ISSUE: W/N there is an undue delegation of taxing powers


W/N Ordinance no. 27 and no.23 constitute double taxation
RULING:
No, there is no undue delegation of taxing powers because the legislative powers may be delegated to local
governments in respect of matters of local concern.

By necessary implication, the legislative power to create political corporations for purposes of local self-
government carries with it the power to confer on such local governmental agencies the power to tax.Under the
New Constitution, local governments are granted the autonomous authority to create their own sources of
revenue and to levy taxes.

No, there is no double taxation. The intention of the Municipal Council of Tanauan in enacting Ordinance
No. 27 is thus clear: it was intended as a plain substitute for the prior Ordinance No. 23, and operates as a repeal
of the latter, even without words to that effect.

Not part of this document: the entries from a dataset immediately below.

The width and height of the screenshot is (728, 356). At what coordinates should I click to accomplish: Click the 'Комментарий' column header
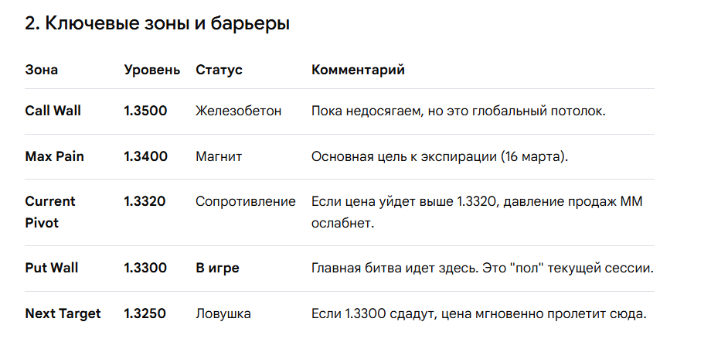click(358, 70)
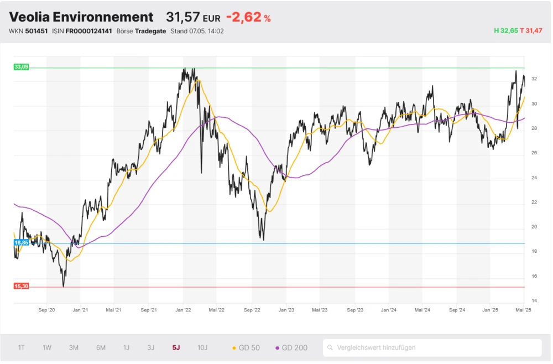Switch to the 1T time range
This screenshot has width=553, height=364.
pyautogui.click(x=21, y=348)
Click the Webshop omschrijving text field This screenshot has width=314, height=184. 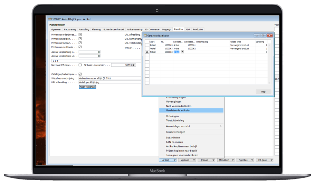coord(110,78)
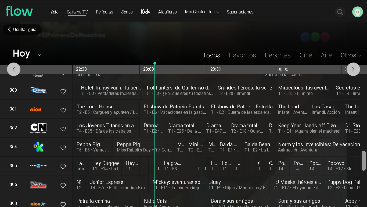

Moreover, double taxation, in general, is not forbidden by our fundamental law, since We have not adopted as
part thereof the injunction against double taxation found in the Constitution of the United States and some states
of the Union. Double taxation becomes obnoxious only when the taxpayer is taxed twice for the benefit of the
same governmental entity or by the same jurisdiction for the same purpose but not in a case where one tax is
imposed by the State and the other by the city or municipality.

RULING
ACCORDINGLY, the constitutionality of Section 2 of Republic Act No. 2264, otherwise known as the
Local Autonomy Act, as amended, is hereby upheld and Municipal Ordinance No. 27 of the
Municipality of Tanauan, Leyte, series of 1962, re-pealing Municipal Ordinance No. 23, same series, is
hereby declared of valid and legal effect. Costs against petitioner-appellant.